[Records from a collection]
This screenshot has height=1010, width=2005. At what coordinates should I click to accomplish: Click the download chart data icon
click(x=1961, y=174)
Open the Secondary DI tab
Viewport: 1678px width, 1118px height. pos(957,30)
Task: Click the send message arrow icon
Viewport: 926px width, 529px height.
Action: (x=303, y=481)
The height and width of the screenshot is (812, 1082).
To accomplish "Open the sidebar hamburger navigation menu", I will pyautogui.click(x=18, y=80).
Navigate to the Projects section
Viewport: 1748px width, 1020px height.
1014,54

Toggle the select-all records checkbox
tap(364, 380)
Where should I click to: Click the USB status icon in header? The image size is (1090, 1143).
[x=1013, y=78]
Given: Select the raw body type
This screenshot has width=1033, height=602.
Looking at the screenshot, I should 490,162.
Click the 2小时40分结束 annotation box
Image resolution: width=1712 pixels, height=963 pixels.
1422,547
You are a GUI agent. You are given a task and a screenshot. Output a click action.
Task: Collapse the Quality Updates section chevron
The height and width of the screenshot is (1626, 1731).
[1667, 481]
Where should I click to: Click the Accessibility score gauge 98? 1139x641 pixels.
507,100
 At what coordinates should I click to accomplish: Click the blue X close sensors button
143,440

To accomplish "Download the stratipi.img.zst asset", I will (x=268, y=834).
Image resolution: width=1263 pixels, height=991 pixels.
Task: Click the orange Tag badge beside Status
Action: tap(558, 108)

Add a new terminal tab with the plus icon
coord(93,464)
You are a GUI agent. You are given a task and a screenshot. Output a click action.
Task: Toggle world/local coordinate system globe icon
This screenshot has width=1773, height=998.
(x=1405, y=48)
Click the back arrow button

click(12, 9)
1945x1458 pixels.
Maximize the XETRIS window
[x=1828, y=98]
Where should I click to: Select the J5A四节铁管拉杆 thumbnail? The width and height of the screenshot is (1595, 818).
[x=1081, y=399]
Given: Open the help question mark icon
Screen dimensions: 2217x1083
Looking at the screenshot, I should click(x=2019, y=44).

WHAT NEEDS TO BE DONE. Beginning with the line that holds "Where should I click to: Select", restate word for word every line down to the end of the data, and only those lines.

RESPONSE.
Where should I click to: Select the J5A四节铁管拉杆 thumbnail? The width and height of the screenshot is (1595, 818).
[x=1081, y=399]
Given: Open the help question mark icon
Screen dimensions: 2217x1083
Looking at the screenshot, I should click(x=2019, y=44).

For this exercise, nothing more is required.